**Text block:**
----
Willian Popp

Personal information
- Full name: Willian Popp
- Date of birth: 13 April 1994 (age 32)
- Place of birth: Joinville, Brazil
- Height: 1.79 m (5 ft 10 in)
- Positions: Winger; forward;

Team information
- Current team: Bangkok United
- Number: 19

Youth career
- Joinville

Senior career*
- Years: Team / Apps / (Gls)
- 2014–2016: Joinville / 52 / (2)
- 2014: → Mogi Mirim (loan) / 7 / (1)
- 2016: Busan IPark / 38 / (18)
- 2017: Avispa Fukuoka / 19 / (0)
- 2018: Bucheon 1995 / 30 / (10)
- 2019: Figueirense / 30 / (8)
- 2019: Ceará / 1 / (0)
- 2020–2022: Muangthong United / 50 / (27)
- 2022: Chapecoense / 13 / (3)
- 2023–2026: Muangthong United / 48 / (34)
- 2024: → Shanghai Port (loan) / 0 / (0)
- 2026–: Bangkok United / 0 / (0)

= Willian Popp =

Brazilian footballer (born 1994)

Willian Popp (born 13 April 1994) is a Brazilian footballer who plays as a winger or a forward.

== Career ==
He joined K League 2 side Busan IPark in March 2016.
----
**Listed entries:**

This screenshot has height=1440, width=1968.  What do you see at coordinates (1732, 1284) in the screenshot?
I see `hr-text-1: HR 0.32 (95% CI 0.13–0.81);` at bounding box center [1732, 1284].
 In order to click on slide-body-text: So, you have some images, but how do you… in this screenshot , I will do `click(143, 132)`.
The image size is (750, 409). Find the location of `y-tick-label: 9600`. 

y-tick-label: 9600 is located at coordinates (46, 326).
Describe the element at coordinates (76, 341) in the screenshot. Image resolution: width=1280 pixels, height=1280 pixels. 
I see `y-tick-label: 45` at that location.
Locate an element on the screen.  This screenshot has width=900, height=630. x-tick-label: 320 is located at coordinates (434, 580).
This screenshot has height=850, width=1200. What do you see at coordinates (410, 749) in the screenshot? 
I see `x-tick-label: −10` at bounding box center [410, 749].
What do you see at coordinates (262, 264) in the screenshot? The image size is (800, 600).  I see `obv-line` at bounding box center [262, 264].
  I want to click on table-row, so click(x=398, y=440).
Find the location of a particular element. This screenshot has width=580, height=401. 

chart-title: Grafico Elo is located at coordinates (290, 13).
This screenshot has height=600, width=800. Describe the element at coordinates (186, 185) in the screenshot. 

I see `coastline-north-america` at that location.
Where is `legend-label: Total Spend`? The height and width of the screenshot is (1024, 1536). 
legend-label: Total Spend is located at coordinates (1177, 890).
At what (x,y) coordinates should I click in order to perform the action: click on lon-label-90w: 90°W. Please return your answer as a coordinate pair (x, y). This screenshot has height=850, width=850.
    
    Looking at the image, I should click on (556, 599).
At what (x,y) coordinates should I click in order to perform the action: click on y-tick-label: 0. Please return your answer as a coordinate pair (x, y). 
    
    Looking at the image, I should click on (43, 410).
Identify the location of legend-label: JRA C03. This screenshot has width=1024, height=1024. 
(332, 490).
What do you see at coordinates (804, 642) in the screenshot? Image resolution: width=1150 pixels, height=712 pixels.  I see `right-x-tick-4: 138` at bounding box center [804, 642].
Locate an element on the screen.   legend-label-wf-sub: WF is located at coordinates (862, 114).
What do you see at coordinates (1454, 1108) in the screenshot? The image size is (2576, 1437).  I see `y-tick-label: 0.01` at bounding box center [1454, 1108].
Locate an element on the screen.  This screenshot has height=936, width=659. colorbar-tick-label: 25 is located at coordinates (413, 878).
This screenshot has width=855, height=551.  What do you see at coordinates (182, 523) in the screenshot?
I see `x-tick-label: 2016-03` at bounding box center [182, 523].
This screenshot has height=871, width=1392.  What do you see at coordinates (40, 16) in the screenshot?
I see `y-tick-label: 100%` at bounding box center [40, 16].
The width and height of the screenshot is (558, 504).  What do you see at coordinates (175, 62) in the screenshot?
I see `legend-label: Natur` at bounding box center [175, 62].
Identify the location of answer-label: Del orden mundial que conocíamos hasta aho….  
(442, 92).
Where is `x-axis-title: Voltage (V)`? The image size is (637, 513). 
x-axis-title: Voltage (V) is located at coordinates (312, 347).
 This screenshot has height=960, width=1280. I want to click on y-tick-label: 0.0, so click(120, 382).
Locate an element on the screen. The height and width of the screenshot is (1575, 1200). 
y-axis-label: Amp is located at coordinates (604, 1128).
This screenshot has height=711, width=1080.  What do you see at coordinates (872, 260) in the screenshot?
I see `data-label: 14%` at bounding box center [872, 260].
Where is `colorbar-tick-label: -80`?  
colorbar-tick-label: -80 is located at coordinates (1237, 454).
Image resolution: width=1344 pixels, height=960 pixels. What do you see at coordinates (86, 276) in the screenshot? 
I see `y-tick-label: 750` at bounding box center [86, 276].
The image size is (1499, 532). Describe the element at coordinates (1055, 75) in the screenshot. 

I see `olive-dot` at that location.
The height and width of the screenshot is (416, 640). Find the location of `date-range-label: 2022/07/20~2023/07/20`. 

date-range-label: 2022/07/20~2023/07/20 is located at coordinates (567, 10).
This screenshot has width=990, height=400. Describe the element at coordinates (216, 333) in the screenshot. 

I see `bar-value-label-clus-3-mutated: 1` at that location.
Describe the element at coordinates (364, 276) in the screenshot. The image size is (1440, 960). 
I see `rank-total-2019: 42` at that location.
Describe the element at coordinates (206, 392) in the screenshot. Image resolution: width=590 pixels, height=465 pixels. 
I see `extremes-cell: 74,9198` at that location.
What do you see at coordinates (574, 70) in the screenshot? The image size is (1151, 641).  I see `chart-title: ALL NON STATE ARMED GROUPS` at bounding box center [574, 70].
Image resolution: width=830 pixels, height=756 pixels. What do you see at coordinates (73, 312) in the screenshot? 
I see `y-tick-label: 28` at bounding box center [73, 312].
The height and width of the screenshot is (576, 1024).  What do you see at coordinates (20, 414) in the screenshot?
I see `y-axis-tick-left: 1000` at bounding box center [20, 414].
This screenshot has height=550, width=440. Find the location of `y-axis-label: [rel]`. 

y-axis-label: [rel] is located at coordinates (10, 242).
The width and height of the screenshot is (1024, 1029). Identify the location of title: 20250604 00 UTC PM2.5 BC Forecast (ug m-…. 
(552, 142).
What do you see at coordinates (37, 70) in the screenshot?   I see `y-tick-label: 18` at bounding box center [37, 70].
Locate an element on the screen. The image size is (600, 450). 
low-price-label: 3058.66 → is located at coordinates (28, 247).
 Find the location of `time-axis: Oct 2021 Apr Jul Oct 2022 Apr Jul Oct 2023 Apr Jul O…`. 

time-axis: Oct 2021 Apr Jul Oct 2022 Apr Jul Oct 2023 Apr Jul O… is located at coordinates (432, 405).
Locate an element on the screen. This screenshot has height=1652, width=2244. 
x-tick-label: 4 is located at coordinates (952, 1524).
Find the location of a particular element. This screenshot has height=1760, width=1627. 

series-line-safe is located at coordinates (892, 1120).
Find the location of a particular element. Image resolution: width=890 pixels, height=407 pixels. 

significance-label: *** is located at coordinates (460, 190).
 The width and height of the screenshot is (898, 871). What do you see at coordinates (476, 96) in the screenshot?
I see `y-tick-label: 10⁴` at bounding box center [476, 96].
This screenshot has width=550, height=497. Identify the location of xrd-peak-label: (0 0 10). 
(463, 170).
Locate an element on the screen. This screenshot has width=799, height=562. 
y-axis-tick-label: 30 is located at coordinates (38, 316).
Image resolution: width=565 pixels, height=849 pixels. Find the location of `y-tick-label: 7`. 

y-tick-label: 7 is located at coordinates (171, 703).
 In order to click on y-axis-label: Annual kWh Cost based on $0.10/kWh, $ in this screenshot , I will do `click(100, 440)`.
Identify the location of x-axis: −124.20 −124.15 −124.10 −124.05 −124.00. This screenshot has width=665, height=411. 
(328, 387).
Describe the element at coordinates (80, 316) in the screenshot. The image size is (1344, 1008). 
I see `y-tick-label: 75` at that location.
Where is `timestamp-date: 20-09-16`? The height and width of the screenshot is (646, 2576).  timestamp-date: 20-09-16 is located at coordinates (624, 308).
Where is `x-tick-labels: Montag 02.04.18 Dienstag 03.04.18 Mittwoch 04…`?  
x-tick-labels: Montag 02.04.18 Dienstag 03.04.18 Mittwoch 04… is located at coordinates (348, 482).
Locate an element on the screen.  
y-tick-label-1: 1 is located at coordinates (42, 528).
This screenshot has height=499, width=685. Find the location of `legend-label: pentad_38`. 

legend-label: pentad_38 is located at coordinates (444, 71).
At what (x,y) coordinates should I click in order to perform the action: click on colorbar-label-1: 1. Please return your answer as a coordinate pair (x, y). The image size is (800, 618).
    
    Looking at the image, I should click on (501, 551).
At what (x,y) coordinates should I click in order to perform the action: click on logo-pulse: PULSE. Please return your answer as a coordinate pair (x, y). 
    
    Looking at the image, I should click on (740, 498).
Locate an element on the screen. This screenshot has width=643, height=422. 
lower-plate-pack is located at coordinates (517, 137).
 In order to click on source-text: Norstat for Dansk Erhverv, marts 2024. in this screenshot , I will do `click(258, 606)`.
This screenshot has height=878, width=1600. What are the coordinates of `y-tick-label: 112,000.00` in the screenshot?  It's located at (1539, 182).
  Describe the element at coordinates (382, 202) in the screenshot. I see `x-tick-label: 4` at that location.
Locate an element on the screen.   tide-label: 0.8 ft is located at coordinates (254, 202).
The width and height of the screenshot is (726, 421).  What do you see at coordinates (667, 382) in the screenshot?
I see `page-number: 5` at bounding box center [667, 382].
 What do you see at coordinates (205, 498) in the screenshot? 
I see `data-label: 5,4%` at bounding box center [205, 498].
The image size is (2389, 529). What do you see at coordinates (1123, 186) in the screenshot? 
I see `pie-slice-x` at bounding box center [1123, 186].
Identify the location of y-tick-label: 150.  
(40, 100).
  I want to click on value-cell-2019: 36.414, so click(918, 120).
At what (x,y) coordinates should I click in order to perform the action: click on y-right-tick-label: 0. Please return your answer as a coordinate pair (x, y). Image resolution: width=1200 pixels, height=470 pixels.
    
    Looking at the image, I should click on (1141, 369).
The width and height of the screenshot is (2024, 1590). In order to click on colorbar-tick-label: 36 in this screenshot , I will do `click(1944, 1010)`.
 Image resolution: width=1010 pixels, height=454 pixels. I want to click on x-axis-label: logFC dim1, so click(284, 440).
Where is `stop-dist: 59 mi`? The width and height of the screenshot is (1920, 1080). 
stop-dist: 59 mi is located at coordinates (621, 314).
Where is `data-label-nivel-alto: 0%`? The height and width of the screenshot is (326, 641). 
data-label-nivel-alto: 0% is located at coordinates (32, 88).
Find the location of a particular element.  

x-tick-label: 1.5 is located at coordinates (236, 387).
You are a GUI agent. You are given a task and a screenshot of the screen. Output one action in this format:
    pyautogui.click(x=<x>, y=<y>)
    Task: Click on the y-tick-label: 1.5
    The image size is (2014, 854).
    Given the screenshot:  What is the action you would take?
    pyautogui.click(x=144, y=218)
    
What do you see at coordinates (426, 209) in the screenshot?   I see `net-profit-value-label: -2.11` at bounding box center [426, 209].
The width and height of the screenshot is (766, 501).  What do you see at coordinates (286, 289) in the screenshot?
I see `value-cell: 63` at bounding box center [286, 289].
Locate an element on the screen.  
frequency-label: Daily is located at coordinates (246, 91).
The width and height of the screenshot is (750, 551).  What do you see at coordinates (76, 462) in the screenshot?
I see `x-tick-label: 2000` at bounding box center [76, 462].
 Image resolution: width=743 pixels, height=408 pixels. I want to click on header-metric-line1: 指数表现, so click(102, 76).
----
**Task directions:** Repeat the Willian Popp text word for word, from "Senior career*" to "Figueirense / 30 / (8)".

**Response to this task:**
Senior career*
- Years: Team / Apps / (Gls)
- 2014–2016: Joinville / 52 / (2)
- 2014: → Mogi Mirim (loan) / 7 / (1)
- 2016: Busan IPark / 38 / (18)
- 2017: Avispa Fukuoka / 19 / (0)
- 2018: Bucheon 1995 / 30 / (10)
- 2019: Figueirense / 30 / (8)